20.3. Defining a New Event

Events are only recognized by the monitoring service if events logging is properly enabled for the specific service being logged. This requires creating a log event for the log or system service, specifying a log path on the resource, and setting a date format which matches the format for the log.
  1. Click the Inventory tab in the top menu.
  2. Select the resource type in the Resources menu table on the left, and then browse or search for the resource.
  3. Click the Inventory tab on the resource entry.
  4. Select the Connection Settings subtab.
  5. Click green plus icon under the Events Log section to add a log instance to monitor.
  6. Enable event log collection.
  7. Set the parameters for the event log collection.
    Depending on the resource being configured, there are slightly different options for the event log configuration. All of the resources all allow different filters to identify which log messages to include:
    • A minimum severity of any error message.
    • A regular expression or pattern to use on log message strings.
    Additionally, the application servers and Linux allow different log locations to be specified. (The Windows resource uses its System Event Log.) Along with accommodating custom log locations, it also allows for other logging services to be used.
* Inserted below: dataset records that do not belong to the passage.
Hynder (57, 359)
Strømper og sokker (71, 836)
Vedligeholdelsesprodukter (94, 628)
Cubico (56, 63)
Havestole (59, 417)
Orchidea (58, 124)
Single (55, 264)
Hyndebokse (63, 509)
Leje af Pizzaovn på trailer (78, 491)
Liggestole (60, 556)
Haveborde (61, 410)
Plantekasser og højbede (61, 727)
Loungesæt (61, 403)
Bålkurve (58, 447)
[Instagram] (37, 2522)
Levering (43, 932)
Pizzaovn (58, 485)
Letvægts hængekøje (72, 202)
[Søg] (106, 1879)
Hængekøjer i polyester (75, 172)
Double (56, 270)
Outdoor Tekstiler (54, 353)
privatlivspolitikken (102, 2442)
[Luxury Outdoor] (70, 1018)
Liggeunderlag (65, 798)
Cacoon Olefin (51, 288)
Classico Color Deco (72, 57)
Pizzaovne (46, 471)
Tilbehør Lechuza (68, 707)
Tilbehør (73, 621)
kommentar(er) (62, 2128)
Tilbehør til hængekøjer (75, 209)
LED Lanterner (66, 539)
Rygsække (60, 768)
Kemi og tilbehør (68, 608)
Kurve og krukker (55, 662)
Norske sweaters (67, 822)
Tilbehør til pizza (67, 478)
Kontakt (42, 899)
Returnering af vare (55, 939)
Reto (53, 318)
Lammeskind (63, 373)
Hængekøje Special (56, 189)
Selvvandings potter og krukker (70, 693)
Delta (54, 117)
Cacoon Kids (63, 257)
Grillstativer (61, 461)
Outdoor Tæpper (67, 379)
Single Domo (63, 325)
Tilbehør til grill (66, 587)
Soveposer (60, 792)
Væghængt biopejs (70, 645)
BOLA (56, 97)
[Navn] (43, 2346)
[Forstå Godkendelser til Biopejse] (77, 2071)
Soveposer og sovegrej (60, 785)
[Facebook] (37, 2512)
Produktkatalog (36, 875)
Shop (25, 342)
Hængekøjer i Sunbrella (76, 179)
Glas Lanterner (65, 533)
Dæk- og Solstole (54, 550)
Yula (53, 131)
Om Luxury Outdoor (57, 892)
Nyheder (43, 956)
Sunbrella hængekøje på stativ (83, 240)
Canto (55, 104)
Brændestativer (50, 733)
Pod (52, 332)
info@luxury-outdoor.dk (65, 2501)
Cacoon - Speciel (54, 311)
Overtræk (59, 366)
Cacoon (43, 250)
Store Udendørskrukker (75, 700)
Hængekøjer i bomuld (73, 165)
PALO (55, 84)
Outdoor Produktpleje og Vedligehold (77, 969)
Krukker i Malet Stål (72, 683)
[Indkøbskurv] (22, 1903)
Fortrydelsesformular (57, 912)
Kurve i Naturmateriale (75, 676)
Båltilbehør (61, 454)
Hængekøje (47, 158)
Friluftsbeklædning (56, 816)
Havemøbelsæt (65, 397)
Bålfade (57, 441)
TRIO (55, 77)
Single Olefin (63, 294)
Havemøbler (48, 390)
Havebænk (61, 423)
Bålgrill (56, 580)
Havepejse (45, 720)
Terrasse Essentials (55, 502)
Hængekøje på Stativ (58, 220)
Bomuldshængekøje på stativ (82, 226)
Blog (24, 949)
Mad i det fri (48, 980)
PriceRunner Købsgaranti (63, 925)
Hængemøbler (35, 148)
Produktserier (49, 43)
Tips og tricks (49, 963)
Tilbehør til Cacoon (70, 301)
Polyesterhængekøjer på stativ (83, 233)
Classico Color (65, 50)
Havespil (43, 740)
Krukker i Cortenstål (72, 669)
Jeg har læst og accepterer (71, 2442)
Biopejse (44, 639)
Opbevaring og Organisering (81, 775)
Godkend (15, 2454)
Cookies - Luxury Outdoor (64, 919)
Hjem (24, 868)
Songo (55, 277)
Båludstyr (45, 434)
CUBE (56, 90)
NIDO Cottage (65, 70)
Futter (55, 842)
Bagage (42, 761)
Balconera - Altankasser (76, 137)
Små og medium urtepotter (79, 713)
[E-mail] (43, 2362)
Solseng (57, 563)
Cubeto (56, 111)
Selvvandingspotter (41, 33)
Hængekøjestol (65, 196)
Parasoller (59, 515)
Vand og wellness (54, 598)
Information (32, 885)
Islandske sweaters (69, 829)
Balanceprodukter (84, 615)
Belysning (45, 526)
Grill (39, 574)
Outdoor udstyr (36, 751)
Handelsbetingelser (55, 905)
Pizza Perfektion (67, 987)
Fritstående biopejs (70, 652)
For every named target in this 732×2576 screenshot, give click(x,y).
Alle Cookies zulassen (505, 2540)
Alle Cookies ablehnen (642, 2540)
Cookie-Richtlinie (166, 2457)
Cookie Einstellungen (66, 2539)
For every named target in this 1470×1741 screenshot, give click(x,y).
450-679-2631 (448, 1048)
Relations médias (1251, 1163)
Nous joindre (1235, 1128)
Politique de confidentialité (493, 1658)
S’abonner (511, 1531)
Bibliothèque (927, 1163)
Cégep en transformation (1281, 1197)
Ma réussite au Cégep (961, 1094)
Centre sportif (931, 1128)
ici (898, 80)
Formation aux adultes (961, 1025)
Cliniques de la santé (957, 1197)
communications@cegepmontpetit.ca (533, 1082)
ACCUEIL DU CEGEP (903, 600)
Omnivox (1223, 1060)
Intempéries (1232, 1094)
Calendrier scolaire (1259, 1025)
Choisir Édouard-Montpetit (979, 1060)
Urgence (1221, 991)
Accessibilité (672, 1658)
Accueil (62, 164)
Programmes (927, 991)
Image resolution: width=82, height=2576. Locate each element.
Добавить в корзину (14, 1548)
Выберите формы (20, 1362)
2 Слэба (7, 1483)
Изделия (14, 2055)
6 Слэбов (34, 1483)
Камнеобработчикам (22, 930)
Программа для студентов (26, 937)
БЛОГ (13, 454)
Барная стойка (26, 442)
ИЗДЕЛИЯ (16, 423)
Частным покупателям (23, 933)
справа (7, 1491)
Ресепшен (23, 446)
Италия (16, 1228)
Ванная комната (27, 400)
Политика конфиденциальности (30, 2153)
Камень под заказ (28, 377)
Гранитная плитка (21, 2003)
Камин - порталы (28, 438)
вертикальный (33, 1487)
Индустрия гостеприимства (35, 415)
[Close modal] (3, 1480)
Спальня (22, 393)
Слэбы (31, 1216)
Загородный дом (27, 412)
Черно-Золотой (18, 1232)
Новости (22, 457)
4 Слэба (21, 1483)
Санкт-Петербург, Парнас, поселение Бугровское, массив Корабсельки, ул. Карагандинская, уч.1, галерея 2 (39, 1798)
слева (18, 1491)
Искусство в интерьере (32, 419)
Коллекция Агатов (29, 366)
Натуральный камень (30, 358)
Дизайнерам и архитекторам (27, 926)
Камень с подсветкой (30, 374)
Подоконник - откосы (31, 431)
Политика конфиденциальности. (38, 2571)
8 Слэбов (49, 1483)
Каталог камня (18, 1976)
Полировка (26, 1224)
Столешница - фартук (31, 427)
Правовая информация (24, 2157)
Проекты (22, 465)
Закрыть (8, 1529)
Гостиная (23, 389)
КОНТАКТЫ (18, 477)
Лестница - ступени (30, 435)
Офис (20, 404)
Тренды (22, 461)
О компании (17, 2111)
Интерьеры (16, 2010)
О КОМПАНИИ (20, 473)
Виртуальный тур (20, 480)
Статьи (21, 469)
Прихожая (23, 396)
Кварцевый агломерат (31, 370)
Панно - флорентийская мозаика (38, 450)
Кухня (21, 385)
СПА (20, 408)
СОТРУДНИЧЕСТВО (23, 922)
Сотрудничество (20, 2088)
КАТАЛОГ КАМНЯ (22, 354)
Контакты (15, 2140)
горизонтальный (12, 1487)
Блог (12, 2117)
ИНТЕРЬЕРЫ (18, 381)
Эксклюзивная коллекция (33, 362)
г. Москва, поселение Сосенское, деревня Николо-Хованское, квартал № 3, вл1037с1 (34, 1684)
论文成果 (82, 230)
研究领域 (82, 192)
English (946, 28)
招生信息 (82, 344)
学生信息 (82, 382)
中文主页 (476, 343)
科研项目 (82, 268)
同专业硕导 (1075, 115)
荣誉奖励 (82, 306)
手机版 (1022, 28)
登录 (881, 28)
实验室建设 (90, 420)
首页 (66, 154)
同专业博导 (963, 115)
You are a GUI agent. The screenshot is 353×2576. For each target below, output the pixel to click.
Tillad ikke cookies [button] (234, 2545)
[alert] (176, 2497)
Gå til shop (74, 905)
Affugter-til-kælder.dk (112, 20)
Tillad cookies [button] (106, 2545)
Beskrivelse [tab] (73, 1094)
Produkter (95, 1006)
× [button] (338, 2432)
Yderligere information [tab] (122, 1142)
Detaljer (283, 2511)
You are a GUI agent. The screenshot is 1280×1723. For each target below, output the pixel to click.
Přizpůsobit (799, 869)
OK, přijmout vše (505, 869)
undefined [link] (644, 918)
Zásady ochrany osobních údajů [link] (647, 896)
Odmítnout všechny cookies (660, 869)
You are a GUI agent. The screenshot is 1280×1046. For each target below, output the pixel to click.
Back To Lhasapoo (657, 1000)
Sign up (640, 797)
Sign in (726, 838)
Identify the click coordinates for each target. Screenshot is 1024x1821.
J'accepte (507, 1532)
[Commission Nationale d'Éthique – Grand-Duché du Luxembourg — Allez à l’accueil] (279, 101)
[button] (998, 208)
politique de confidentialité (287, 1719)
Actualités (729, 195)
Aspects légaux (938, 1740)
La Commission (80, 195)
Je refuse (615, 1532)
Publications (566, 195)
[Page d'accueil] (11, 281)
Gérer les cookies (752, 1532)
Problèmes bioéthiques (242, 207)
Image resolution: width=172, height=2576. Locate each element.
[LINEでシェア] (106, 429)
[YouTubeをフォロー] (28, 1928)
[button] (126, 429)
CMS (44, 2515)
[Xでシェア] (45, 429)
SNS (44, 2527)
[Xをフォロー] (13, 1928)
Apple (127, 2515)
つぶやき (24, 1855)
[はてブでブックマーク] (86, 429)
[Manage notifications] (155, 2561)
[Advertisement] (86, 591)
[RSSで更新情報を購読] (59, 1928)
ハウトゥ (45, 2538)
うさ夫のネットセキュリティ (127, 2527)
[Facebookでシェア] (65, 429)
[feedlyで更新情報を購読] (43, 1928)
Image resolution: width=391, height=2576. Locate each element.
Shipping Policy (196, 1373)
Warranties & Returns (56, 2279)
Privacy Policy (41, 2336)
For Linux, this allows both platform and program logs to be monitored; for application services, this allows logs within a messaging service to be checked.
    As discussed in Section 20.2, “Event Date Formatting”, there are different potential date formats that can be used in logging; if anything other than log4j is used, the pattern can be specified so that the agent can read the log entries.
    EAP Event Log Configuration

    Figure 20.1. EAP Event Log Configuration

    Unlike either the application servers or Windows, Linux systems can log events in a system file or in a listener. If an rsyslog server or local syslog listener is configured, then it is possible to select a listener (rather than a local file) and to add the listener port and bind address for a remote server.